Organised by the Centre for Research into Families, the Life Course and Generations (FLaG); University of Leeds, in conjunction with Timescapes
 
Date: 7 May 2013
Location: University of Leeds (Beech Grove House)
Further details and booking instructions are at:
http://flag.leeds.ac.uk/events/forthcoming/analysing-qualitative-data-a-...
 
Summary of workshop aims: Qualitative longitudinal data presents particular complexities and challenges for analysis. This workshop explores some of these challenges and offers conceptually informed practical strategies for analysing qualitative longitudinal (QL) data. It also addresses challenges of, and strategies for, undertaking secondary analysis of qualitative and QL data. Participants will learn about available archived resources and how they might access and explore archived qualitative data. They will also learn about strategies in the secondary analysis of such data, and about possibilities for teaching qualitative analysis using archived data. Presentations are made by experts in the field. The training day draws in part on the work of the ESRC Timescapes Qualitative Longitudinal Initiative: ‘Changing lives and times: relationships and identities through the life course’, and we will offer a practical session on using the Timescapes Archive.

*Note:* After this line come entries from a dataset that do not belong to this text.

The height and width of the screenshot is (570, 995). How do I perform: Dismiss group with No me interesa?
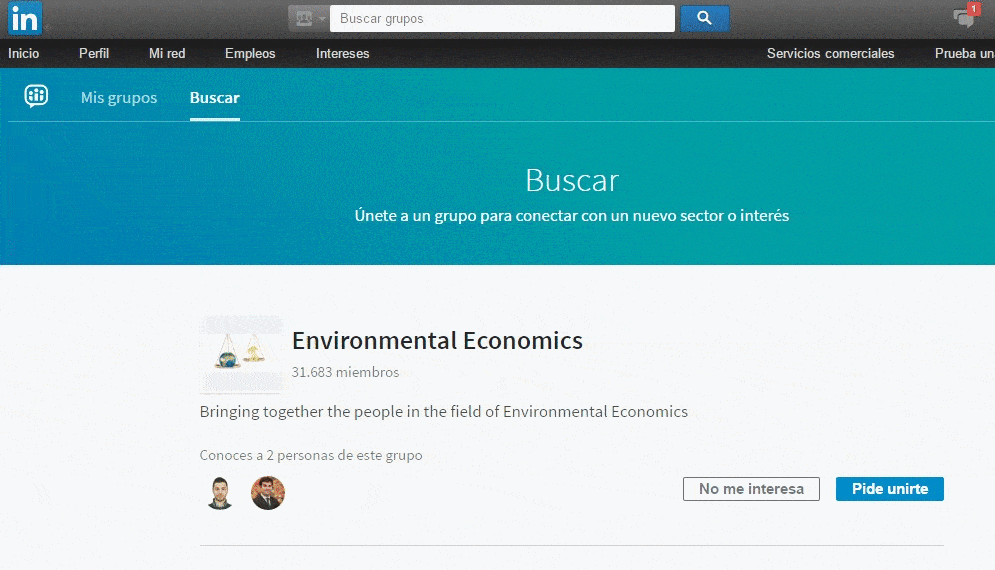tap(751, 489)
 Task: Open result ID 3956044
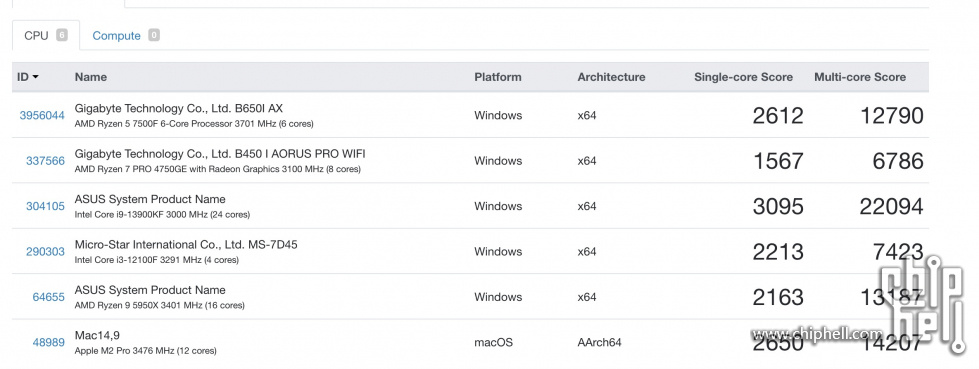point(42,116)
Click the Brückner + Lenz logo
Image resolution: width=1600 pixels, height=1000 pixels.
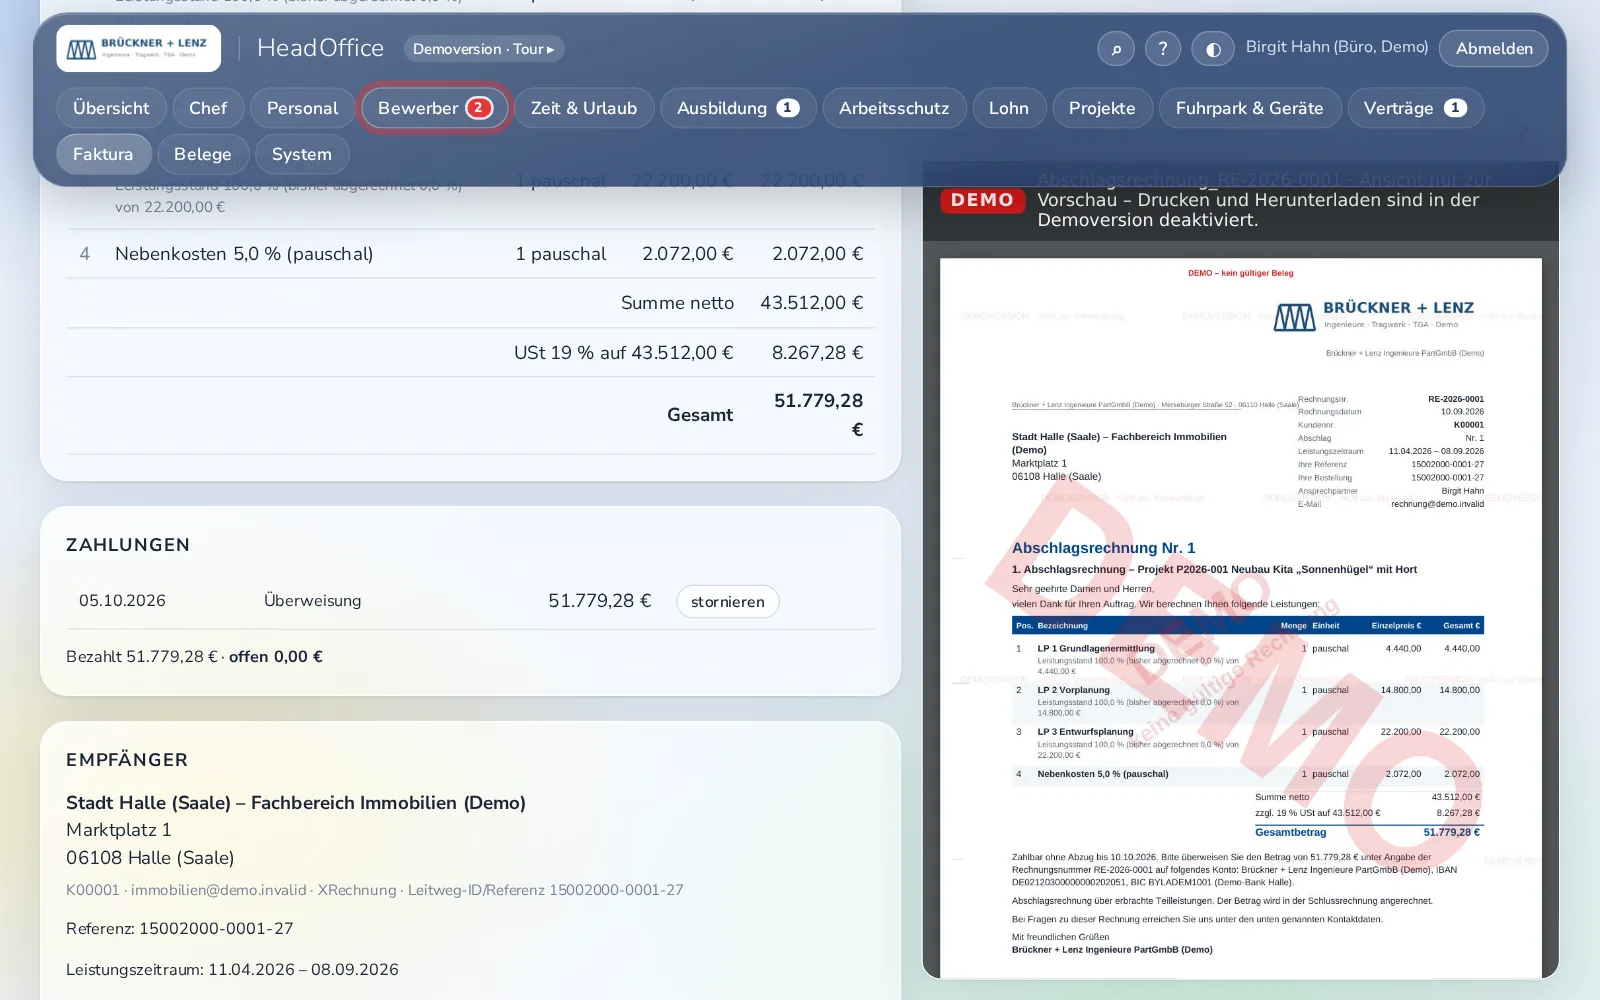click(139, 48)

Presentations will be interspersed with participatory practical sessions in which delegates can explore resources, data, and analytic strategies, as well as bringing to bear their own research interests. A plenary session will draw out and explore key themes from the day and facilitate discussion and debate amongst participants and presenters.
 
Presenters: Professor Bren Neale; Professor Rachel Thomson; Dr Libby Bishop, Dr. Jo Haynes, Dr. Mandy Winterton and Dr. Sarah Irwin.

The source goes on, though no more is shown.